Each line of the records has to be copied exactly, though the pictures must be left out.

Stored data entries
*** Begin section ***

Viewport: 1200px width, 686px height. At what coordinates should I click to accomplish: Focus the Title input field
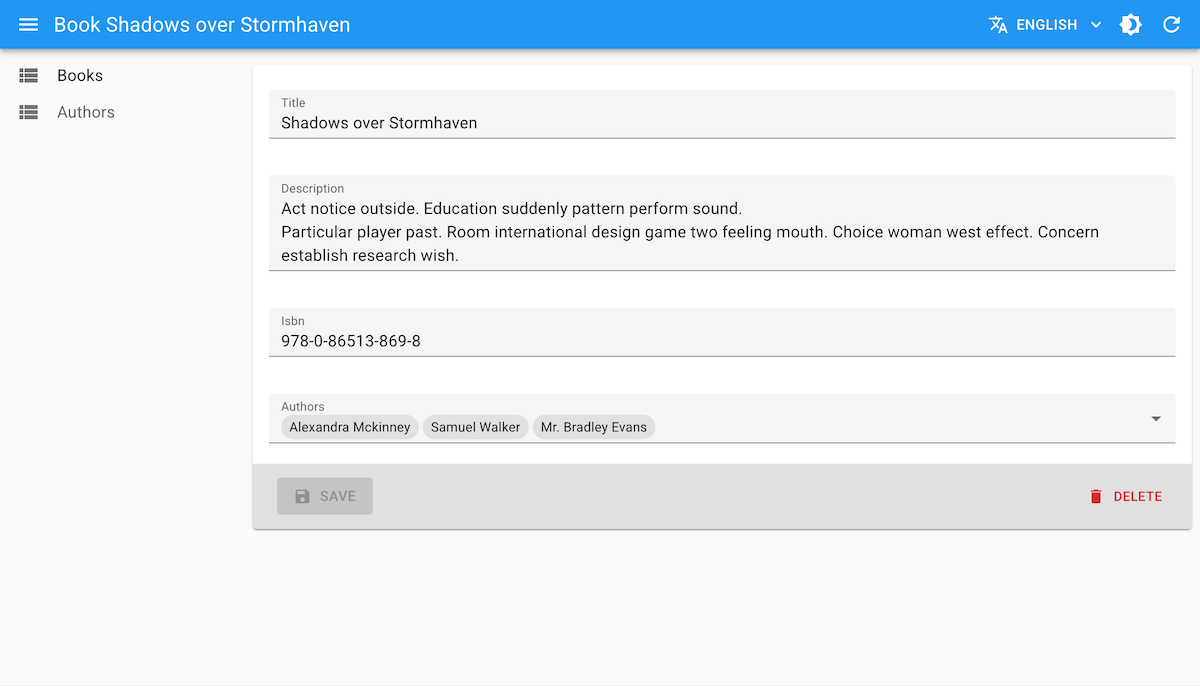[720, 123]
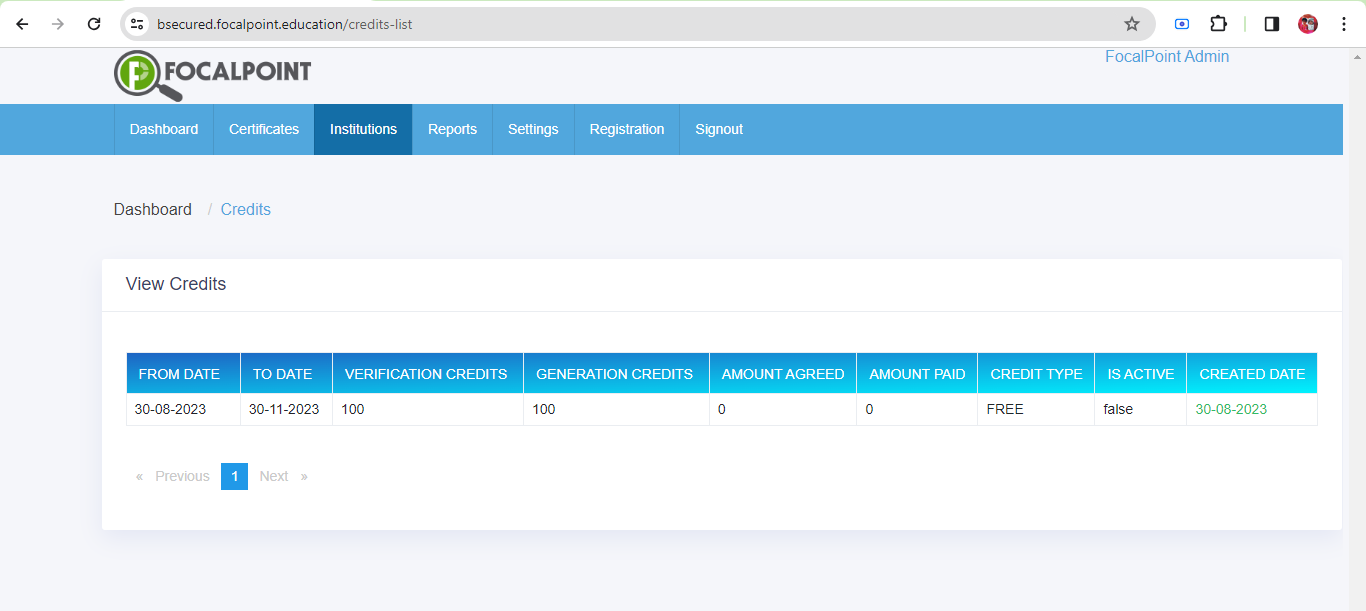The width and height of the screenshot is (1366, 611).
Task: Switch to the Certificates tab
Action: [x=263, y=129]

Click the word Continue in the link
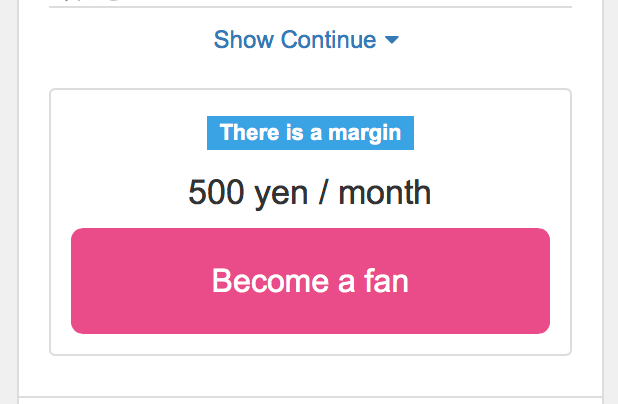click(328, 40)
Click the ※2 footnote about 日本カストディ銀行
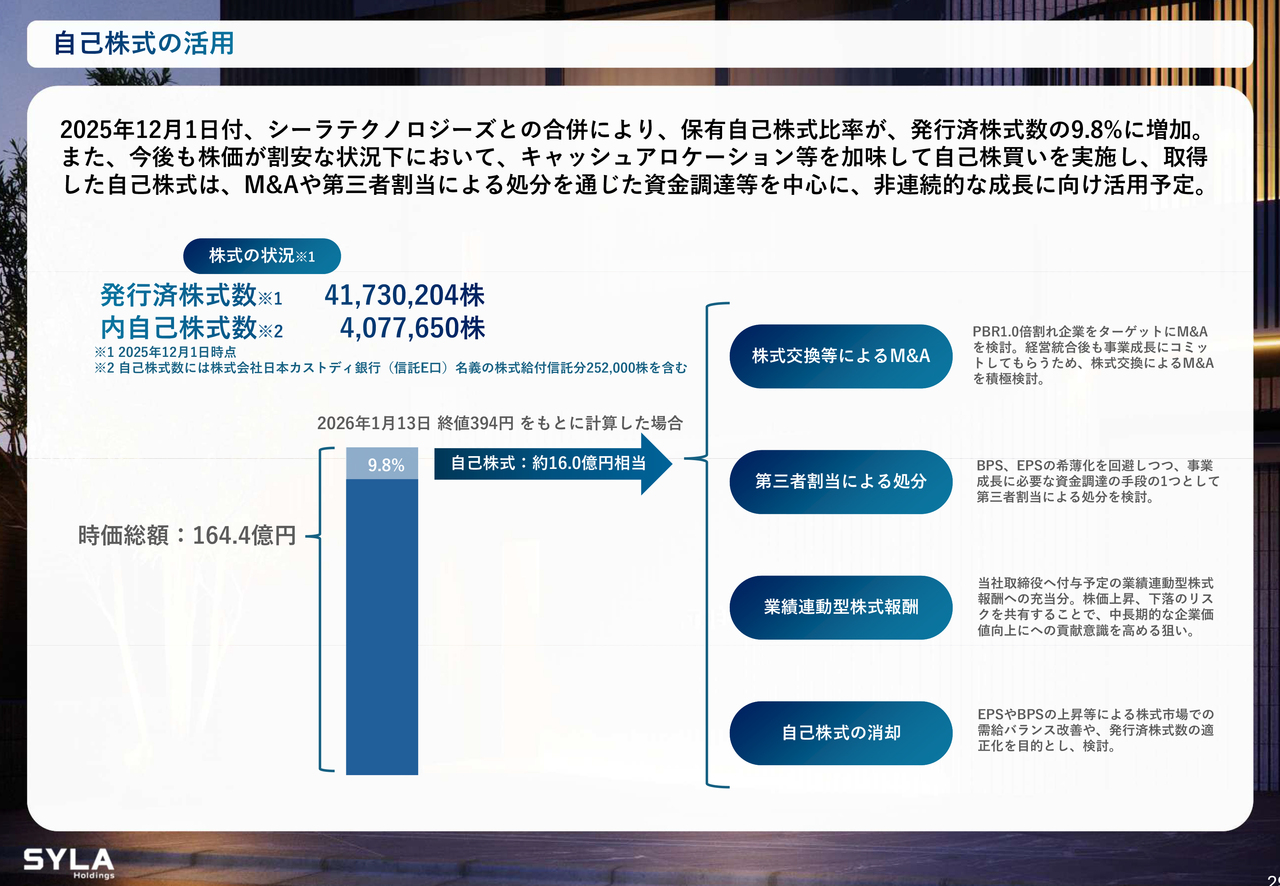 390,368
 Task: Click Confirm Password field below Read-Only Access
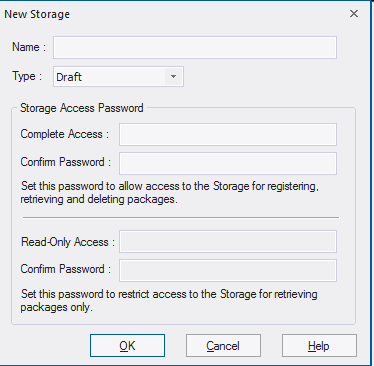click(228, 270)
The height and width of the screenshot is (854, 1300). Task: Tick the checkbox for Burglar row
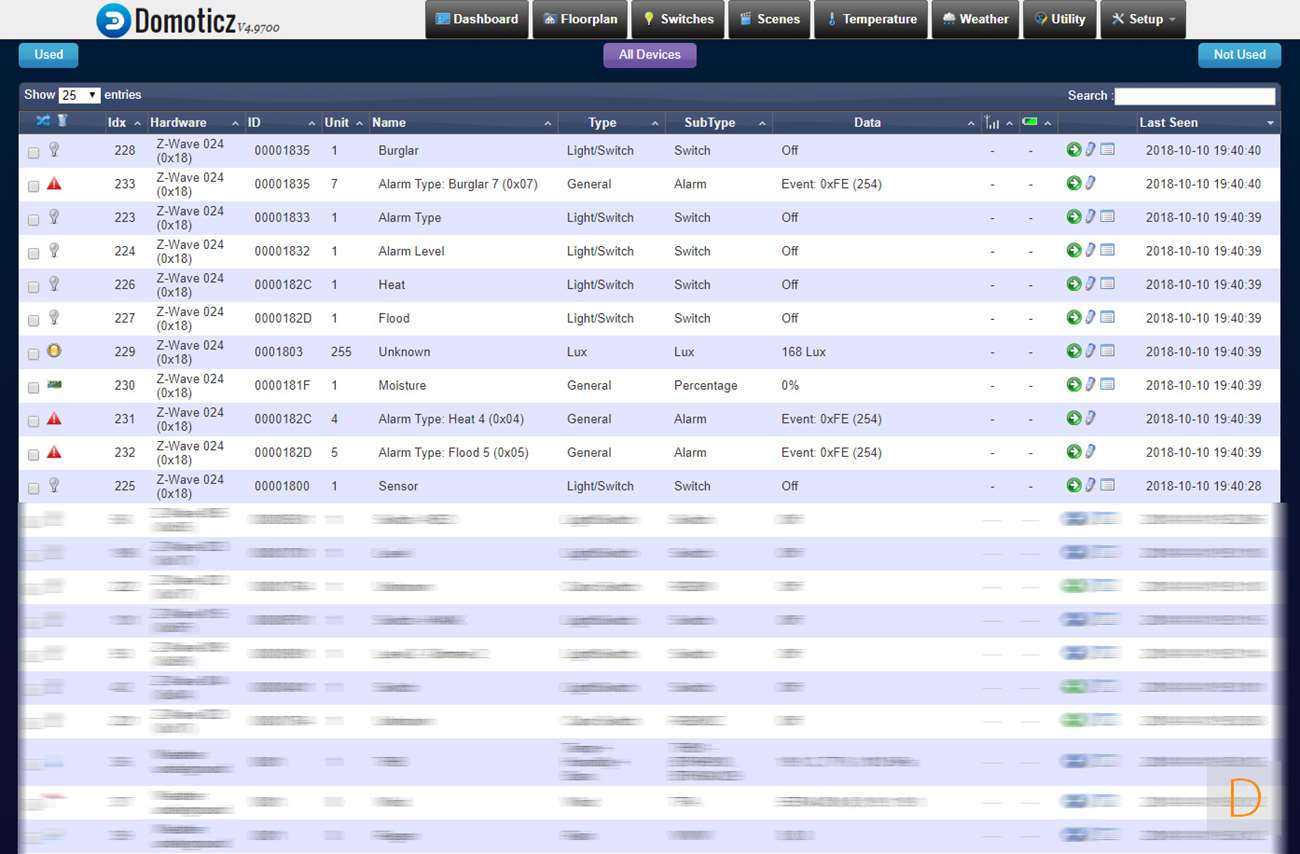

*** End section ***

TASK SOLUTION.
Viewport: 1200px width, 686px height. At what coordinates should I click to accomplish: Focus the Title input field
[720, 123]
The width and height of the screenshot is (1366, 611).
Task: Switch to the Certificates tab
Action: [x=263, y=129]

Click the word Continue in the link
click(328, 40)
Click the ※2 footnote about 日本カストディ銀行
 390,368
 Task: Click Confirm Password field below Read-Only Access
click(228, 270)
The height and width of the screenshot is (854, 1300). Task: Tick the checkbox for Burglar row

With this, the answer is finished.